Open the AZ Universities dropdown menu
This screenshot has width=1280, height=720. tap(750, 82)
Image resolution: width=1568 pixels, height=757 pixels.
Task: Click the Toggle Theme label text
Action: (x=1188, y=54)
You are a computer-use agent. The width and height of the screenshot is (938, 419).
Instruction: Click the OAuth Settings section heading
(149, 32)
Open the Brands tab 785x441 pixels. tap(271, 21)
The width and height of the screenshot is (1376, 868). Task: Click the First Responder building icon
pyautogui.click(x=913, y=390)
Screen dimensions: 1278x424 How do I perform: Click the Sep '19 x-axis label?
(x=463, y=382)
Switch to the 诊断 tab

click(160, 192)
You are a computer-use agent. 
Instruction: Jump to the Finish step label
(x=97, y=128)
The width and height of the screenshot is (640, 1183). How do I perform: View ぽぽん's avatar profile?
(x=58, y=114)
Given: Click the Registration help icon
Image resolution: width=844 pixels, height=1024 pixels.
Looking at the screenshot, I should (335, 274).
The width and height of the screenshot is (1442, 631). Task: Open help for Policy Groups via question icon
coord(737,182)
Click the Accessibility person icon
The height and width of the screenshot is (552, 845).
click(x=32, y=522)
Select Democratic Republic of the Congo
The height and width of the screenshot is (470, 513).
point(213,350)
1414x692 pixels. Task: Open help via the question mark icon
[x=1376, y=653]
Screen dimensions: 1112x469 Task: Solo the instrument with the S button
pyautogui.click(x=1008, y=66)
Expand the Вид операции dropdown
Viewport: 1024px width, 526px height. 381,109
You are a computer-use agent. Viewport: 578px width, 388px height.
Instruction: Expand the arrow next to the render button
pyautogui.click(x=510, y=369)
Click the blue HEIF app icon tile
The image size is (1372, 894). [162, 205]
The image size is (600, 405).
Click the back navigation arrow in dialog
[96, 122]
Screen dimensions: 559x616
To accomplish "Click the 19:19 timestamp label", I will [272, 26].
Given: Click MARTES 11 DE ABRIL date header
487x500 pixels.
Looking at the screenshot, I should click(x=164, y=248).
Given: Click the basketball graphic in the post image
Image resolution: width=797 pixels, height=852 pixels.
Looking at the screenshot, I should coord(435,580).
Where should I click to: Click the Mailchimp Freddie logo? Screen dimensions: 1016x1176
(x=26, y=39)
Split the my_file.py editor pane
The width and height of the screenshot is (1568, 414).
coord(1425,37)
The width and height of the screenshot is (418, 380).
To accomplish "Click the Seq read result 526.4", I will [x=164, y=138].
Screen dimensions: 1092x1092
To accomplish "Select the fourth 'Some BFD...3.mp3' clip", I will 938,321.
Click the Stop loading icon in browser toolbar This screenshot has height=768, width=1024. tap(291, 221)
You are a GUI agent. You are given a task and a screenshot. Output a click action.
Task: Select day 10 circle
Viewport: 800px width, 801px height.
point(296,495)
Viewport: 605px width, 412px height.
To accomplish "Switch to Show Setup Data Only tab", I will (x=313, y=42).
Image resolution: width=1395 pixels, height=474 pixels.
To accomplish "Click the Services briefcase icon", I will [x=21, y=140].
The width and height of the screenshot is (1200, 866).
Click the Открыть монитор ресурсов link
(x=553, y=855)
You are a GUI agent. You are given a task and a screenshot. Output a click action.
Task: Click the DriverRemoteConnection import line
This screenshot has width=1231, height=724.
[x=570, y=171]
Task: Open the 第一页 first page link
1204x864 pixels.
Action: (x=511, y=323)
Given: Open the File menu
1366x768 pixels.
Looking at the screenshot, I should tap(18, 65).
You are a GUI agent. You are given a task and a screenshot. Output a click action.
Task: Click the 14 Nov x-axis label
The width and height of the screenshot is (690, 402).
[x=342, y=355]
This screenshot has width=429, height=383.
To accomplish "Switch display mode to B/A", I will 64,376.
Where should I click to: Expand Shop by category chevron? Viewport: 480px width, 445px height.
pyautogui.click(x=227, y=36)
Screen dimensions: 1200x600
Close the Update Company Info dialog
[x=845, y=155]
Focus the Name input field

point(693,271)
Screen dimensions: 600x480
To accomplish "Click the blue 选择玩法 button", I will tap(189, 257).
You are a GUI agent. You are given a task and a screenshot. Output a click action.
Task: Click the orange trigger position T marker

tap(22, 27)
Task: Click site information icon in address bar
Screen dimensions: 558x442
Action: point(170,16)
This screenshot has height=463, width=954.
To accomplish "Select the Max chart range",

━━━━━━━━

Gather and copy every line of the data in which the string "computer" is found.

Exercise result:
You are a computer-use agent. The width and height of the screenshot is (938, 419).
You are a computer-use agent. 
You are a computer-use agent. Viewport: 578px width, 388px height.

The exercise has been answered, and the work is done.